Ragazzi mi hanno consigliato questo programmino http://liberopops.sourceforge.net/ per guardarmi la posta con libero, c'è anche l'ebuild che però non c'è nel portage di gentoo ... beh dico, ce lo metto io ... eseguo l'ebuild ma non funziona  :Sad:  mi da tutta una serie di errori deve essere stato fatto male  :Smile:  l'autore mi  ucciderà !!!... se qualcuno usa questo programmino e ha risolto il problema mi faccia sapere... saluti a tutti   :Cool: 

----------

## klaudyo

Ciao,

se dai un'occhiata al forum del progetto liberopops, ho messo un post che riguarda proprio questo ebuild (che ha qualche problemino).

Cmq, ti riporto qui quello che ho fatto io per farlo andare.

1) Ho scaricato l'ebuild che trovi su sourceforge

2) l'ho messo nella directory per le estensioni "personali" del portage (/usr/local/portage) (naturalmente devi modificare il make.conf in modo tale da aggiungere questa directory al portage.... ora non ricordo quale variabile ho decommentato, se vuoi te lo faccio sapere stasera)

In particolare ho creato la dir /usr/local/portage/net-mail/liberopops/ e qui ho copiato l'ebuild.

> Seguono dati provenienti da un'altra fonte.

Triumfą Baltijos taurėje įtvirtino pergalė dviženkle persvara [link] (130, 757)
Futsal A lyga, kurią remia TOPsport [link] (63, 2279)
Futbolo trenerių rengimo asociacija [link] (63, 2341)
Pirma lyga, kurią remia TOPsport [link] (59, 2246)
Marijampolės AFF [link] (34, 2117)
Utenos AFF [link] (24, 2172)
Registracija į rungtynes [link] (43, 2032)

A questo punto: emerge liberopops e tutto va ok.

Anzi, c'e' un problemino da risolvere. Il pacchetto ad un certo punto vuole compilare la propria documentazione e lo vule fare co n doxygen che deve essere gia installato sul tuo sistema. Purtroppo l'ebuild 'e fatto male e non provvede a risolvere la dipendenza da solo. A parte questo non ci sono altri problemi.

L'ebuild ti fara' avere anche uno script in /etc/init.d/ (liberopopsd) che puoi aggiungere al tuo runlevel.

Ciao!

PS certo che Libero non aveva altro da inventare con il suo POP.......

----------

## etilico

 *etilico wrote:*   

> Ragazzi mi hanno consigliato questo programmino http://liberopops.sourceforge.net/ per guardarmi la posta con libero, c'è anche l'ebuild che però non c'è nel portage di gentoo ... beh dico, ce lo metto io ... eseguo l'ebuild ma non funziona  mi da tutta una serie di errori deve essere stato fatto male  l'autore mi  ucciderà !!!... se qualcuno usa questo programmino e ha risolto il problema mi faccia sapere... saluti a tutti  

 

----------

## ercapoccia

http://liberopops.diludovico.it/index.php?showtopic=254&st=0&#entry1084

----------

## mingotta

 *klaudyo wrote:*   

> 1) Ho scaricato l'ebuild che trovi su sourceforge
> 
> 2) l'ho messo nella directory per le estensioni "personali" del portage (/usr/local/portage) (naturalmente devi modificare il make.conf in modo tale da aggiungere questa directory al portage.... ora non ricordo quale variabile ho decommentato, se vuoi te lo faccio sapere stasera)
> 
> In particolare ho creato la dir /usr/local/portage/net-mail/liberopops/ e qui ho copiato l'ebuild. A questo punto: emerge liberopops e tutto va ok.
> ...

 

Ciao,

ho GROSSI problemi ad installare liberopops!

Ho creato la directory liberopops in /usr/portage/net-mail/ e vi ho copiato il file liberopopsd-0.1.2-r2.ebuild

Ho fatto emerge doxygen, che mi ha installato prima graphviz e poi doxygen.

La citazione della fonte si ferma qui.